**Task statement:** Take the entries below and give them back exactly. Leave out nothing.

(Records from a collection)
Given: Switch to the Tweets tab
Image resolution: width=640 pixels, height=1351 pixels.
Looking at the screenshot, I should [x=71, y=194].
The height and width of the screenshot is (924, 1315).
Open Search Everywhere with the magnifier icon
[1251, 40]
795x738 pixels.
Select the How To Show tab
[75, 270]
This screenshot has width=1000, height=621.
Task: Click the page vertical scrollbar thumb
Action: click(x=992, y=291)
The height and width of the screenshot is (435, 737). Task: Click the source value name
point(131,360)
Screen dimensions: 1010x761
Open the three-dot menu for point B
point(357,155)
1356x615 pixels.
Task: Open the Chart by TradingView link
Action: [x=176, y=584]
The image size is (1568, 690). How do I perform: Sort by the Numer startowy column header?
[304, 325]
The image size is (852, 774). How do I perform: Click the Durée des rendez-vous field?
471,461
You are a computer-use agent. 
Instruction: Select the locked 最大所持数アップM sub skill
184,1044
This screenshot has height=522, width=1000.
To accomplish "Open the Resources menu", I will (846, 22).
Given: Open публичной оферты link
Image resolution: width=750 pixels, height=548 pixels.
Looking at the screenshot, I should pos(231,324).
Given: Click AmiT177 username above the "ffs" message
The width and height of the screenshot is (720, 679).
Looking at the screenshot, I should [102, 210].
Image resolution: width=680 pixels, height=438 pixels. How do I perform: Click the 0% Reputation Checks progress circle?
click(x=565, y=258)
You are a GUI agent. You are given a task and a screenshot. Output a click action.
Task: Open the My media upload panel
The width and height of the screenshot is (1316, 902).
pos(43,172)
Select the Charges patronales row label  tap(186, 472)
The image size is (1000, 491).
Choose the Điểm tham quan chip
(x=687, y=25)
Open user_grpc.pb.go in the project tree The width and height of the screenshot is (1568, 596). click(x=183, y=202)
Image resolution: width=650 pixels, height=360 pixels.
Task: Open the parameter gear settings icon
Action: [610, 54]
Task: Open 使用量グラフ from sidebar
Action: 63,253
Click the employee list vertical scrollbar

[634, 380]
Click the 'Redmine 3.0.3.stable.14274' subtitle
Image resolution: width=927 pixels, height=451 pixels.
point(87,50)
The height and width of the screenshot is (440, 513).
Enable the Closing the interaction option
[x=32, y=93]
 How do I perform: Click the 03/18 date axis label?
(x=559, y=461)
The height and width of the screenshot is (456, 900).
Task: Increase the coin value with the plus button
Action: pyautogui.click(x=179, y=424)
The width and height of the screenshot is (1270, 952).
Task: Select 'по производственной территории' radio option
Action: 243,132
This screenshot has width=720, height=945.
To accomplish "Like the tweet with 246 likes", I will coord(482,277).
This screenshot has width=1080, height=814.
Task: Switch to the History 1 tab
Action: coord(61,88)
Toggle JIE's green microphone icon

**Response for this exercise:**
Given: Switch to the Tweets tab
Image resolution: width=640 pixels, height=1351 pixels.
Looking at the screenshot, I should [x=71, y=194].
The height and width of the screenshot is (924, 1315).
Open Search Everywhere with the magnifier icon
[1251, 40]
795x738 pixels.
Select the How To Show tab
[75, 270]
This screenshot has width=1000, height=621.
Task: Click the page vertical scrollbar thumb
Action: click(x=992, y=291)
The height and width of the screenshot is (435, 737). Task: Click the source value name
point(131,360)
Screen dimensions: 1010x761
Open the three-dot menu for point B
point(357,155)
1356x615 pixels.
Task: Open the Chart by TradingView link
Action: [x=176, y=584]
The image size is (1568, 690). How do I perform: Sort by the Numer startowy column header?
[304, 325]
The image size is (852, 774). How do I perform: Click the Durée des rendez-vous field?
471,461
You are a computer-use agent. 
Instruction: Select the locked 最大所持数アップM sub skill
184,1044
This screenshot has height=522, width=1000.
To accomplish "Open the Resources menu", I will (846, 22).
Given: Open публичной оферты link
Image resolution: width=750 pixels, height=548 pixels.
Looking at the screenshot, I should pos(231,324).
Given: Click AmiT177 username above the "ffs" message
The width and height of the screenshot is (720, 679).
Looking at the screenshot, I should [102, 210].
Image resolution: width=680 pixels, height=438 pixels. How do I perform: Click the 0% Reputation Checks progress circle?
click(x=565, y=258)
You are a GUI agent. You are given a task and a screenshot. Output a click action.
Task: Open the My media upload panel
The width and height of the screenshot is (1316, 902).
pos(43,172)
Select the Charges patronales row label  tap(186, 472)
The image size is (1000, 491).
Choose the Điểm tham quan chip
(x=687, y=25)
Open user_grpc.pb.go in the project tree The width and height of the screenshot is (1568, 596). click(x=183, y=202)
Image resolution: width=650 pixels, height=360 pixels.
Task: Open the parameter gear settings icon
Action: [610, 54]
Task: Open 使用量グラフ from sidebar
Action: 63,253
Click the employee list vertical scrollbar

[634, 380]
Click the 'Redmine 3.0.3.stable.14274' subtitle
Image resolution: width=927 pixels, height=451 pixels.
point(87,50)
The height and width of the screenshot is (440, 513).
Enable the Closing the interaction option
[x=32, y=93]
 How do I perform: Click the 03/18 date axis label?
(x=559, y=461)
The height and width of the screenshot is (456, 900).
Task: Increase the coin value with the plus button
Action: pyautogui.click(x=179, y=424)
The width and height of the screenshot is (1270, 952).
Task: Select 'по производственной территории' radio option
Action: 243,132
This screenshot has width=720, height=945.
To accomplish "Like the tweet with 246 likes", I will coord(482,277).
This screenshot has width=1080, height=814.
Task: Switch to the History 1 tab
Action: coord(61,88)
Toggle JIE's green microphone icon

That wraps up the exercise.